When the coronavirus outbreak first broke out and workers were told to pack their desks and prepare to do their work from home, many companies assumed they would keep this agreement in place for a few weeks. At the time, no one could have guessed that 18 months later, a large part of the US workforce would still be working remotely.
But unfortunately we are here. And the kicker? Just a few months ago, it seemed like the trend towards remote work was finally reversing.
At the beginning of the summer, well-known companies began concretizing plans for workers to return to office buildings – some on a part-time basis, some on a full-time basis. But then the Delta variant took off, and since then the same companies have had to roll back their plans and postpone their reopenings.
Facebook, for example, is postponing his office return to January 2022. Apple postponed the reopening to October initially, but has since postponed it even further to match Facebook’s timeline. And now it looks like remote working easily has the potential to last two solid years, which is very bad news for real estate investors who own office real estate investment trusts (REITs).

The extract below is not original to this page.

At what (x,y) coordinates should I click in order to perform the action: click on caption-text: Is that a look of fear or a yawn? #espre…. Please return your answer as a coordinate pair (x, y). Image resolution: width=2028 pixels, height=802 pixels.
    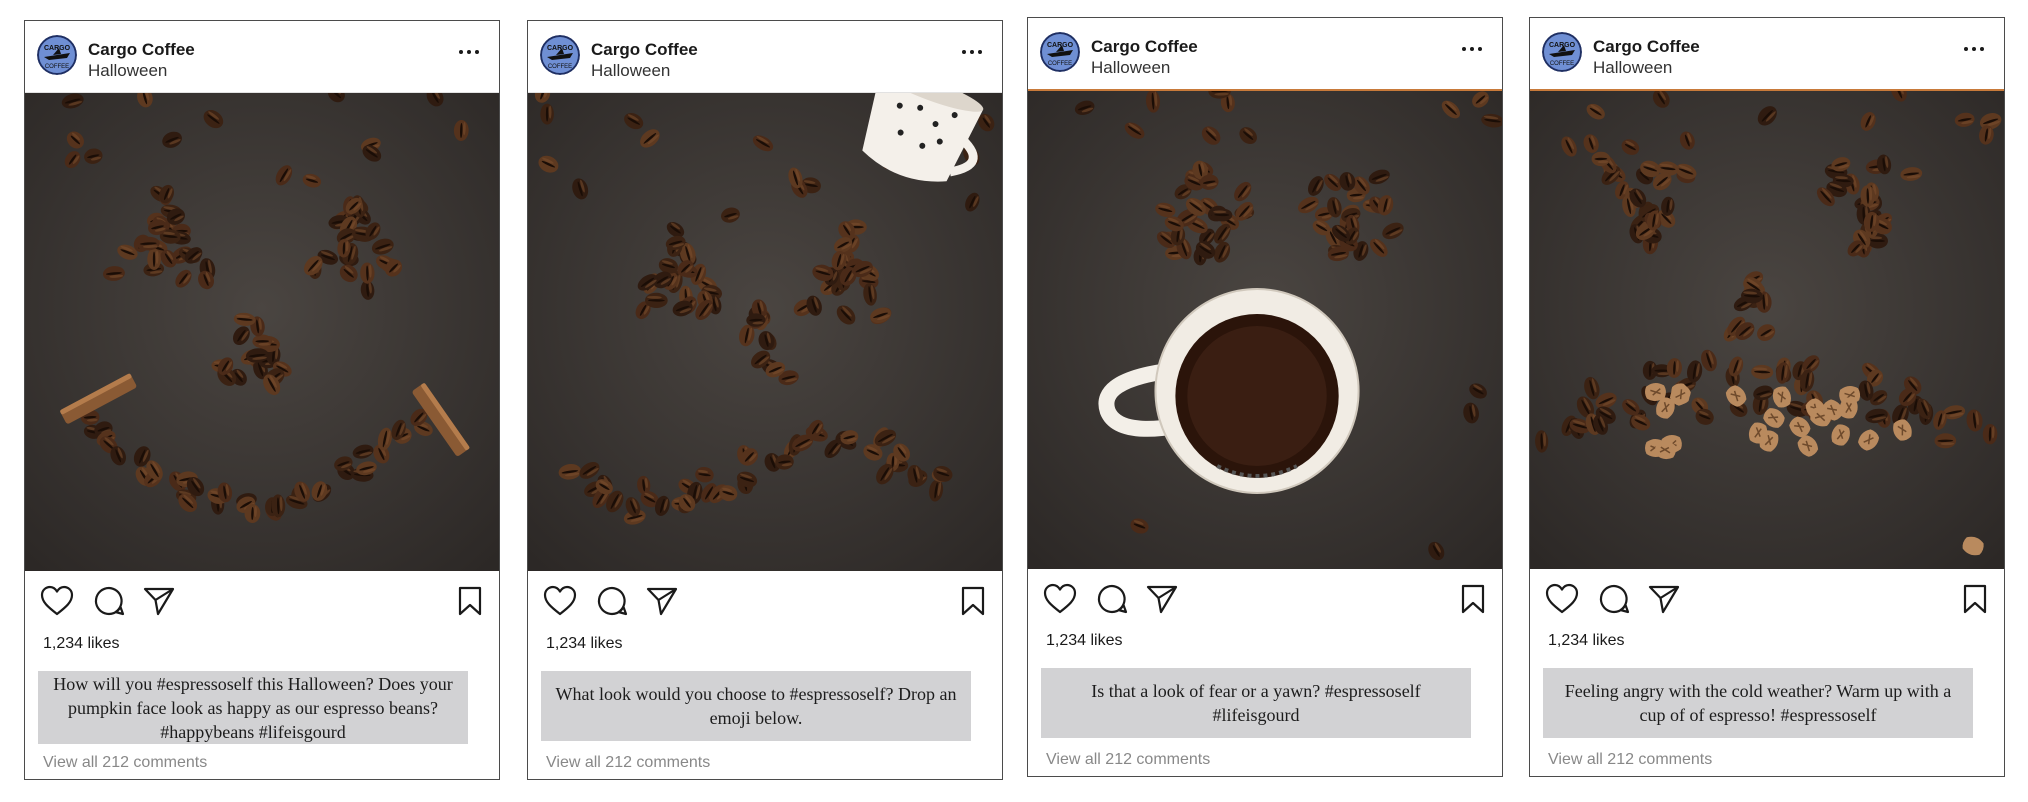
    Looking at the image, I should click on (1256, 703).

In office buildings, the pain continues
Office buildings have been largely empty since the coronavirus crisis began, and it is at this stage of the game that office REIT investors get nervous. Earlier this summer, real estate investors were encouraged to reopen offices through a specific set of plans. But even now, it is difficult to predict when offices will be able to operate with a reasonable capacity.
And it wouldn’t be rash to assume that companies delaying their reopenings until early 2022 may have to postpone those schedules even further once January kicks off.

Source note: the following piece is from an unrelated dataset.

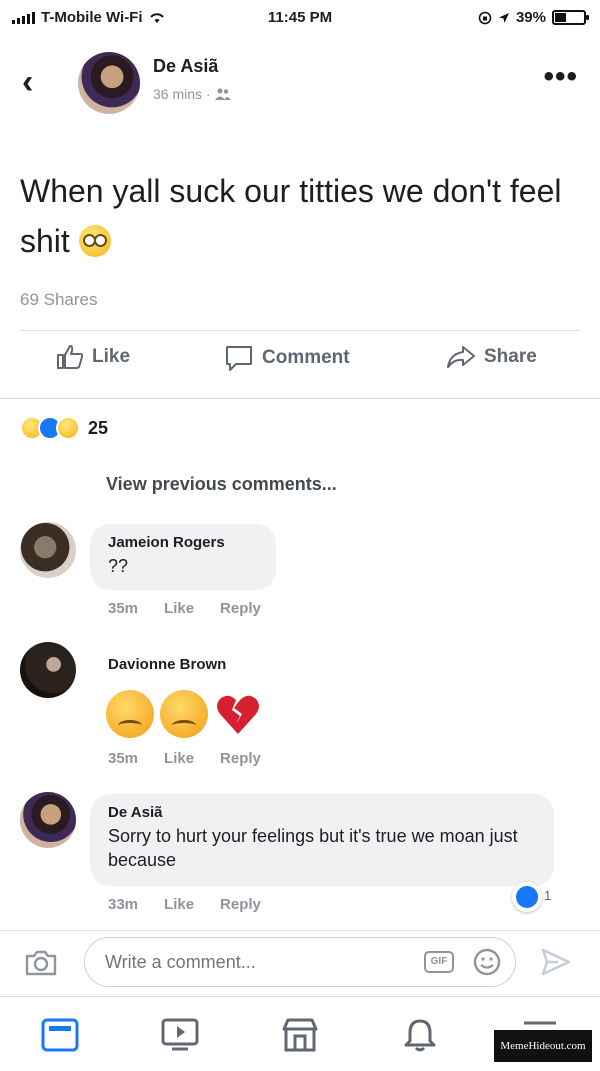  Describe the element at coordinates (60, 1038) in the screenshot. I see `news-feed-tab-icon` at that location.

At this point, it’s easy to argue that a few months of vacant office buildings won’t be a big deal in the grand office refurbishment plan. The problem is, the longer companies keep working remotely, the more likely they and their employees will get used to it.
Therefore, delayed reopening plans could lead more companies to cut down on office supplies and work from home, even as the situation improves with the COVID-19 outbreak.
It’s also worth noting that many companies are delaying their return to the office despite having vaccine mandates. Part of that could be due to the surge in groundbreaking coronavirus cases among vaccinated people, which was a by-product of the recent surge.
However, President Biden recently announced a vaccine mandate for companies with 100 or more employees to either require coronavirus vaccines for employees or introduce weekly testing protocols. This alone could lead not only to increases in vaccination rates, but also to safer practices that make returns to office buildings easier at the national level.
The millionacres bottom line
Right now, employers don’t want the liability that comes with forcing workers into the office at a time when the pandemic is not nearly under control. So it certainly won’t be shocking if some companies hit the two-year mark of remote working before employees have to report back to their workplaces in person.